With regular communication between everyone involved in care delivery, comprehensive patient care coordination can be facilitated to ensure your patients are receiving the right care at the right time, as well as receiving the resources to properly manage their conditions.  
How to Provide Transitional Care Management  
There are various ways to provide transitional care management. Care functions can either be carried out by one transitional care manager per patient or a team of transitional care managers who coordinate care for multiple patients. In a care management team, healthcare professionals with different roles are required to collaborate and plan for effective and timely transition of members to the community through transition activities.  
While there is no one-size-fits-all method for running your TCM program, healthcare providers should take the patient’s unique needs and available healthcare resources into consideration.  

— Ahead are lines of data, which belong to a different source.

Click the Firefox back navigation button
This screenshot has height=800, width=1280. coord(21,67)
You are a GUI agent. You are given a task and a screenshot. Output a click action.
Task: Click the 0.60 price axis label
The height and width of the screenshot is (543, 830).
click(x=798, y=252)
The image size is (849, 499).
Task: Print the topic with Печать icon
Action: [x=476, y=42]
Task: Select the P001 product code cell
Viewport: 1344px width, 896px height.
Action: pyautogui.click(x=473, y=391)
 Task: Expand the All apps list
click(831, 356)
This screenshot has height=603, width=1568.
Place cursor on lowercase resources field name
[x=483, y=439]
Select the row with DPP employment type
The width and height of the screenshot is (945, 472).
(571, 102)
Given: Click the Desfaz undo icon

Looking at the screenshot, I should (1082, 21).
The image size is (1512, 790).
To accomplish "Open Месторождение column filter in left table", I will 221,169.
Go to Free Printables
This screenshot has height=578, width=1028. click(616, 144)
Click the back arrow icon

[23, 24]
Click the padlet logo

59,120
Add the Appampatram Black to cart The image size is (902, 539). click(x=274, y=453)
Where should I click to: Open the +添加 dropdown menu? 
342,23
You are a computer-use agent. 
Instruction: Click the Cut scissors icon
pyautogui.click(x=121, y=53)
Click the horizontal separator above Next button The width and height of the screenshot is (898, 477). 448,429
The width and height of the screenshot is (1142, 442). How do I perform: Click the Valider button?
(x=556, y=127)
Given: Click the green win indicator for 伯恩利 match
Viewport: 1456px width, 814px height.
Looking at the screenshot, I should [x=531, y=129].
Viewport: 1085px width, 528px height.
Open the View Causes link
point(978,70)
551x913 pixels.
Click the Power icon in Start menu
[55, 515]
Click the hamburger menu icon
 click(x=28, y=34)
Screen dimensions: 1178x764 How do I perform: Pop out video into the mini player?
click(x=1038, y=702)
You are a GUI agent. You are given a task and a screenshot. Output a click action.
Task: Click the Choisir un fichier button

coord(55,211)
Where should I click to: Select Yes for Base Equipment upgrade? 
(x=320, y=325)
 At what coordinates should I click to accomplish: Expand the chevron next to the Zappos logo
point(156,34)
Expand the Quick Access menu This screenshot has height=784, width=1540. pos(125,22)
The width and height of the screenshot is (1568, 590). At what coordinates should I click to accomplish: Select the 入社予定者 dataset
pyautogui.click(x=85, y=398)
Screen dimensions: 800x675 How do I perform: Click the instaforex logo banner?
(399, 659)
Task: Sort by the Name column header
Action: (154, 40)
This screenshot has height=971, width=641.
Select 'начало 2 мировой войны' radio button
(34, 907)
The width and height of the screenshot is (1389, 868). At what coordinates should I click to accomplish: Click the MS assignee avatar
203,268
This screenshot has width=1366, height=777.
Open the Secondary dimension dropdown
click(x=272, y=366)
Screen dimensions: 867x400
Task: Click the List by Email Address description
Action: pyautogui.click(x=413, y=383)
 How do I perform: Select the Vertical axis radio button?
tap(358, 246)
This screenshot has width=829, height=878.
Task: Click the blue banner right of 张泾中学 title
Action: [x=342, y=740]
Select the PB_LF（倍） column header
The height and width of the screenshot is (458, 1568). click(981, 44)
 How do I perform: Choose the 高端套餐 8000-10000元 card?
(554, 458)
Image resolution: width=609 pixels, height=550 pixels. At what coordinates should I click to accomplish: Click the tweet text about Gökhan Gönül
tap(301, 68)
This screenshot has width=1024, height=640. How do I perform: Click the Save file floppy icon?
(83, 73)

Common Challenges of TCM  
TCM is a proven approach to improving health outcomes and patient satisfaction. However, there are several challenges that healthcare providers should consider in implementing a TCM program.  
Financial costs: Some healthcare organizations may face financial barriers from the additional costs of hiring medical staff to facilitate transition of care, implementing new telehealth solutions, and providing training to TCM managers and team members.  
Lack of resource allocation: Staffing shortages, limited community resources from home health agencies and inadequate infrastructure are all factors that need to be considered when allocating resources for TCM.  
Miscommunication in care coordination: Coordinating between multiple healthcare providers and settings can be difficult. A lack of standardized processes can lead to conflicting recommendations, unclear patient care plans, and inefficient clinical workflows.  
Key Benefits of TCM  
TCM offers a valuable service to chronic, elderly, and underserved communities by improving health outcomes with high-quality, high-touch care when implemented effectively.  
Reducing the risk of hospital readmissions for chronic patients: As many as 86% of patients experienced reduced readmissions compared to those who did not engage in TCM services, according to a 2018 study.  
Increasing access to care for patients in rural areas: By leveraging telehealth, TCM can extend care coordination to chronic patients in rural communities. Telehealth tools enable healthcare providers to consult with patients through virtual visits to increase access in areas where healthcare services are geographically limited.  
Improving patient satisfaction: With TCM, payors and patients benefit from improved health outcomes and reduced readmission rates. Delivering high-quality healthcare is a competitive advantage that helps with patient retention and referrals.  
Increasing patient safety: TCM ensures patient safety through collaborative care coordination. With multiple healthcare providers working together to facilitate care transition, the risk of medical errors decreases and provider accountability for patients increases.  
Reducing the cost of care: As TCM is known to effectively reduce readmissions, providers can utilize the program to avoid value-based penalties that come from hospital readmissions within the 30-day period after discharge.